--- Material to process Enclosed Below ---

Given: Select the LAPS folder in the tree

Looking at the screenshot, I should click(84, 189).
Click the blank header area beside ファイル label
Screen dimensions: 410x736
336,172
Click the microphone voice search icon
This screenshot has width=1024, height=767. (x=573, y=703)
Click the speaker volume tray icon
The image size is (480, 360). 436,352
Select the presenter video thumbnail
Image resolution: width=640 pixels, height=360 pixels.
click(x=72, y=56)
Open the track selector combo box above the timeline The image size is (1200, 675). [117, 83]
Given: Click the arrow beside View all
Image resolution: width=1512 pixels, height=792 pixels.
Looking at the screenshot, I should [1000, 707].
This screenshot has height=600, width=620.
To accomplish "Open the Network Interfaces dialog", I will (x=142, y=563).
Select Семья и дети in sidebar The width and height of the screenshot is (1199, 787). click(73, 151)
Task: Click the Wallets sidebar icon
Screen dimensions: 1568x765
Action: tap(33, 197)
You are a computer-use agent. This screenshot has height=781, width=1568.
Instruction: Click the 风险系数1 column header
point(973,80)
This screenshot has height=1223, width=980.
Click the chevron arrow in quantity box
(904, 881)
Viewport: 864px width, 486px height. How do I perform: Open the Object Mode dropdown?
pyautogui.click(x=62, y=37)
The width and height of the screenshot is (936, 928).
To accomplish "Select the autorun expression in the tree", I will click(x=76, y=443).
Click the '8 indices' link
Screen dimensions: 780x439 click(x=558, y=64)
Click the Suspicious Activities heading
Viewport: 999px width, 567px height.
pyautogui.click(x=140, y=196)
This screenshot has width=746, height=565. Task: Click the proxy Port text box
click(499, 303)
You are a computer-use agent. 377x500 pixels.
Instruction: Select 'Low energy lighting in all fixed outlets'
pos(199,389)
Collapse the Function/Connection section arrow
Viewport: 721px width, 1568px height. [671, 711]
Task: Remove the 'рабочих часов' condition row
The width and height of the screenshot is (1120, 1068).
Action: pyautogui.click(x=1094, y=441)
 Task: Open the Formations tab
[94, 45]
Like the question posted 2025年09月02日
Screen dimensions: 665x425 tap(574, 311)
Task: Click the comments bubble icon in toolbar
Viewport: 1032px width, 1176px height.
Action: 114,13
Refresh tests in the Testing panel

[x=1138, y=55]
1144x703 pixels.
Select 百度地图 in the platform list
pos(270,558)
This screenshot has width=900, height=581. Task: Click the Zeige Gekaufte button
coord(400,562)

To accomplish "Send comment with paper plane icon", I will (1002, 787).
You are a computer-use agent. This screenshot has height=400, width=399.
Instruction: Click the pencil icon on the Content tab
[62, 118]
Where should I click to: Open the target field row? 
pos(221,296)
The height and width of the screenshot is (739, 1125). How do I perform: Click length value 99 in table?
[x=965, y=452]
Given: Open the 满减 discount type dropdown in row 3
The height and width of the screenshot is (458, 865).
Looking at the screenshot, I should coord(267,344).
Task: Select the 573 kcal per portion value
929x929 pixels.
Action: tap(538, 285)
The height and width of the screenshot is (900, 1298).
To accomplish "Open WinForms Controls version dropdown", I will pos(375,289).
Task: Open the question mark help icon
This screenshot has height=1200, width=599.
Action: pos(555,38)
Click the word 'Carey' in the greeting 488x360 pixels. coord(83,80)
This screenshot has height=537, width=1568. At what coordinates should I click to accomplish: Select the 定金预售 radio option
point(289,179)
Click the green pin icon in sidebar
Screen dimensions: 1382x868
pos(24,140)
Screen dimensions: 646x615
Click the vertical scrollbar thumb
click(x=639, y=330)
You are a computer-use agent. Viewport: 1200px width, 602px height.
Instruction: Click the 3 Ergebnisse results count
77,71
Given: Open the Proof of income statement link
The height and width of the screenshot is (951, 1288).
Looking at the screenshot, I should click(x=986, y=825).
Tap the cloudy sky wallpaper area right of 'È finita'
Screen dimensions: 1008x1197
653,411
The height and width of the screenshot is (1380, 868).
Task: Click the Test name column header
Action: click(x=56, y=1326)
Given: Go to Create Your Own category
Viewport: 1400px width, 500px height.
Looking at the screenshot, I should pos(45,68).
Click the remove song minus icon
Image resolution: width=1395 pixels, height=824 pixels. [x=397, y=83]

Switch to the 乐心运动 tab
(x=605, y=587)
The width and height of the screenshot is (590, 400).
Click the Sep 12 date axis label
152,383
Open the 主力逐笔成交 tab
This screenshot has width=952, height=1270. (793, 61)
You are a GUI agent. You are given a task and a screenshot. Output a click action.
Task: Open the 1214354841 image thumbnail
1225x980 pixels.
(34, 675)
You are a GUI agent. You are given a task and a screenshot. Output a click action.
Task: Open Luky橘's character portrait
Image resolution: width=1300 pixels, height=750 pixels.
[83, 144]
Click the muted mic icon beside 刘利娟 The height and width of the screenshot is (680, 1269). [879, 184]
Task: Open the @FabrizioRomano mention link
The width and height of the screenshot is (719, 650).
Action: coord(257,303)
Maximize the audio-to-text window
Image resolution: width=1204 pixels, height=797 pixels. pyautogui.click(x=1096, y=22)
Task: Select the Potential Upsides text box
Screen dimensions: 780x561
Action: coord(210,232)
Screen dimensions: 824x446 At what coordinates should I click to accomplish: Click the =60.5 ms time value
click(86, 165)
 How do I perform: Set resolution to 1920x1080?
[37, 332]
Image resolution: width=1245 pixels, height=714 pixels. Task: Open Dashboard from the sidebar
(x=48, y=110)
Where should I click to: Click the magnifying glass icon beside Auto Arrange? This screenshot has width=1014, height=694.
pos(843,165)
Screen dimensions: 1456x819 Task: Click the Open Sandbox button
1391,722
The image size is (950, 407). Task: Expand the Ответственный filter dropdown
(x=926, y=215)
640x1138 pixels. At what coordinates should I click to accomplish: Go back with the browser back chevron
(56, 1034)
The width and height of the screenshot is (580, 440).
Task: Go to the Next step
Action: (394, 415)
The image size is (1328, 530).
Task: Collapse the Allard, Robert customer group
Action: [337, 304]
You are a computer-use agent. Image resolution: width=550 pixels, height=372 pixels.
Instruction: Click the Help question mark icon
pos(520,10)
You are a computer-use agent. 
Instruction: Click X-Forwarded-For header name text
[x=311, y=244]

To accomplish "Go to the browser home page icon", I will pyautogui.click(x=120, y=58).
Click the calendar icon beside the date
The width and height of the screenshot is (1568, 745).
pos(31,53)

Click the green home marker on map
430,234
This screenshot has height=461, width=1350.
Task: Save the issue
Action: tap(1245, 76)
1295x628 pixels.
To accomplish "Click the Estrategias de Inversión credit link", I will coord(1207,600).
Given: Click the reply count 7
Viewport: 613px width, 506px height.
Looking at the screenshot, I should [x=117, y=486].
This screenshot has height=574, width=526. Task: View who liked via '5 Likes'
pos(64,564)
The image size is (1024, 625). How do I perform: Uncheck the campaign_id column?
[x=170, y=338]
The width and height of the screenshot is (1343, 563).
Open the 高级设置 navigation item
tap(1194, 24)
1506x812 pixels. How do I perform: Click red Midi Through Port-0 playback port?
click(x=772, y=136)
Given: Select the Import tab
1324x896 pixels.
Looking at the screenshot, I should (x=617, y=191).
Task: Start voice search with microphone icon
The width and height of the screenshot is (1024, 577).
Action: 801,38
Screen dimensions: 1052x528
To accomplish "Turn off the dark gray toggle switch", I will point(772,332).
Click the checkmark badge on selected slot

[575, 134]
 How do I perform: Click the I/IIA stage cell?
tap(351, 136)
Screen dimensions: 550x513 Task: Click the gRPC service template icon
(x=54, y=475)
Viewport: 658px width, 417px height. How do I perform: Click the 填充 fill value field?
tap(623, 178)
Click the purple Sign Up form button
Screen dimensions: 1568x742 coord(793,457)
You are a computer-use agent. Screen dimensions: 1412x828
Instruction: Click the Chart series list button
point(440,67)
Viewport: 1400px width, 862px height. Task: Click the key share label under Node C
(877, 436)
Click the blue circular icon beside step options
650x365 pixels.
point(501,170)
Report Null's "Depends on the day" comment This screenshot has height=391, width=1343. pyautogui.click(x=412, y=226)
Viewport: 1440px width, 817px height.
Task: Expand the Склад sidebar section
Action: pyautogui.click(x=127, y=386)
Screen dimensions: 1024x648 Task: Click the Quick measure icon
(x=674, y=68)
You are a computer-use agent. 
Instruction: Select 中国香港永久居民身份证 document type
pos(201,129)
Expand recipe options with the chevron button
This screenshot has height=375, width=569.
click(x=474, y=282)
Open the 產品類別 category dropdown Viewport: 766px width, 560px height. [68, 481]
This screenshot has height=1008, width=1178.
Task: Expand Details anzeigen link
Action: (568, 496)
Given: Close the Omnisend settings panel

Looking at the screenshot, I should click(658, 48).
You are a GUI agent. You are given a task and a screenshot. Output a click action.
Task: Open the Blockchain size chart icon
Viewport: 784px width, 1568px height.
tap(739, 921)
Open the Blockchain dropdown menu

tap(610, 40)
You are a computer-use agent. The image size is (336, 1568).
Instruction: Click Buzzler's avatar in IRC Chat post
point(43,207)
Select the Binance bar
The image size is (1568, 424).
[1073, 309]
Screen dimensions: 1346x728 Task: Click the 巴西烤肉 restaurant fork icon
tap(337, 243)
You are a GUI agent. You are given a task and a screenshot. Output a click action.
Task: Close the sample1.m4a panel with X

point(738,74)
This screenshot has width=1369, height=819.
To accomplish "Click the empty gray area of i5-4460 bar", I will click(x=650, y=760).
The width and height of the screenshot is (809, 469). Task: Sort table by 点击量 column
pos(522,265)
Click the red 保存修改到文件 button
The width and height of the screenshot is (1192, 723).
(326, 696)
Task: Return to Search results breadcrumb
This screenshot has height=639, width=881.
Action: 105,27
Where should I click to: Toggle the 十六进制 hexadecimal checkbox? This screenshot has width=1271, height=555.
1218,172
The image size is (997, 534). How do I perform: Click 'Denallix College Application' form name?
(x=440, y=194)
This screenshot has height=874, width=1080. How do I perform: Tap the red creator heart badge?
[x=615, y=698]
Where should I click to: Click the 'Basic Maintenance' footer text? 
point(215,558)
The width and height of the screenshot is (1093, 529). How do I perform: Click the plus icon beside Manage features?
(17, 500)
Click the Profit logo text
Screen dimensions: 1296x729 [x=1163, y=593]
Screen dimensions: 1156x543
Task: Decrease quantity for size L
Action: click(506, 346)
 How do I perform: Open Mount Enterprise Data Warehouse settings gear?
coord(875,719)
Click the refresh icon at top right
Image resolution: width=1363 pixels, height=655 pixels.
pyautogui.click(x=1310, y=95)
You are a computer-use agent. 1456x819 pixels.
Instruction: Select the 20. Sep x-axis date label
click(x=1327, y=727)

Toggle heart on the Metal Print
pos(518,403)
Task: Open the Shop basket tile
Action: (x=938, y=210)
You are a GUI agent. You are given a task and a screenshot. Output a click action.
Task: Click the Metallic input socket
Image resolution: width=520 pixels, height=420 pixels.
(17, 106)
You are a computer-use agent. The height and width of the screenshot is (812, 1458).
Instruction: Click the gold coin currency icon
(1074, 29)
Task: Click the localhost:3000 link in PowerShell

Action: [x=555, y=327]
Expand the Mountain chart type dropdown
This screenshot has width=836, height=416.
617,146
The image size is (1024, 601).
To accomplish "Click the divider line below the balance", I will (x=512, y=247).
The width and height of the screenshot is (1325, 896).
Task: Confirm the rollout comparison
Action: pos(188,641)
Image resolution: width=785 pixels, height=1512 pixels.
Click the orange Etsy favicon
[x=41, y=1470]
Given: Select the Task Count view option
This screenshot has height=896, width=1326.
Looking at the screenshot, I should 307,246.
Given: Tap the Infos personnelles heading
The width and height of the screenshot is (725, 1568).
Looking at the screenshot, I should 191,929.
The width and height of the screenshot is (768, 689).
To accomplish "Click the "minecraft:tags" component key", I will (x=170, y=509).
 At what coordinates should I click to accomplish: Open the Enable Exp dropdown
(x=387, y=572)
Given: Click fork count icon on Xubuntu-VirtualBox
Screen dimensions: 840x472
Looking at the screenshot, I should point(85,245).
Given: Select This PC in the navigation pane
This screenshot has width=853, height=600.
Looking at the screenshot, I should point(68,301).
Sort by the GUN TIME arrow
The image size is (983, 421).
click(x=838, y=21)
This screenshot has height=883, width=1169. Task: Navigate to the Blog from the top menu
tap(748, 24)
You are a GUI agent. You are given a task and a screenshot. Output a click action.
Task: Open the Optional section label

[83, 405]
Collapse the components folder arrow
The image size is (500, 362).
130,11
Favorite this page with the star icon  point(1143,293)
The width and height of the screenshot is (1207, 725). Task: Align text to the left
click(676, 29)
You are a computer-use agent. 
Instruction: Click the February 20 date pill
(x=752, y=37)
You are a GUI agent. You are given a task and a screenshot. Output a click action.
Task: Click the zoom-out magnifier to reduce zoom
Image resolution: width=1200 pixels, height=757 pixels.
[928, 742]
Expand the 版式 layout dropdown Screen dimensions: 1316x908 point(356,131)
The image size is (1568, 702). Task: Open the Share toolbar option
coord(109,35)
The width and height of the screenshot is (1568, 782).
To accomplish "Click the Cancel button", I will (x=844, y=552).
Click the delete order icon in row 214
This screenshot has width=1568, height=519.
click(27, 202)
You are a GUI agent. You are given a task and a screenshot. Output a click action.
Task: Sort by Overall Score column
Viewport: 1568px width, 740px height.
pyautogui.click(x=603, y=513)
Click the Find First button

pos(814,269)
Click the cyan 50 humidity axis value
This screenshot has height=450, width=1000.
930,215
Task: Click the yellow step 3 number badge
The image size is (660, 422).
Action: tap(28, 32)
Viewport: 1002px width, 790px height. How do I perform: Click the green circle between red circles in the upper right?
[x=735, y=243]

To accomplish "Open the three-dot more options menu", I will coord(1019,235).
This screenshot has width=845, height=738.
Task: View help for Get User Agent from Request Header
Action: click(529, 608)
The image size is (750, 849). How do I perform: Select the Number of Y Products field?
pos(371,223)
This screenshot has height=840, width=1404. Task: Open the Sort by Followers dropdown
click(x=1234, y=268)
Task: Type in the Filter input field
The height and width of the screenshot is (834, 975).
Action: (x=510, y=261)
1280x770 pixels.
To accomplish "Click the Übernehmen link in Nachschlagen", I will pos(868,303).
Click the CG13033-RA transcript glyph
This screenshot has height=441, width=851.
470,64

--- End of Enclosed Material to process ---

> _Your assignment_:
Only lines containing the word "page" should appear in the answer, and every such line from the records above must be there.

> _Reply to the task_:
To accomplish "Go to the browser home page icon", I will pyautogui.click(x=120, y=58).
Favorite this page with the star icon  point(1143,293)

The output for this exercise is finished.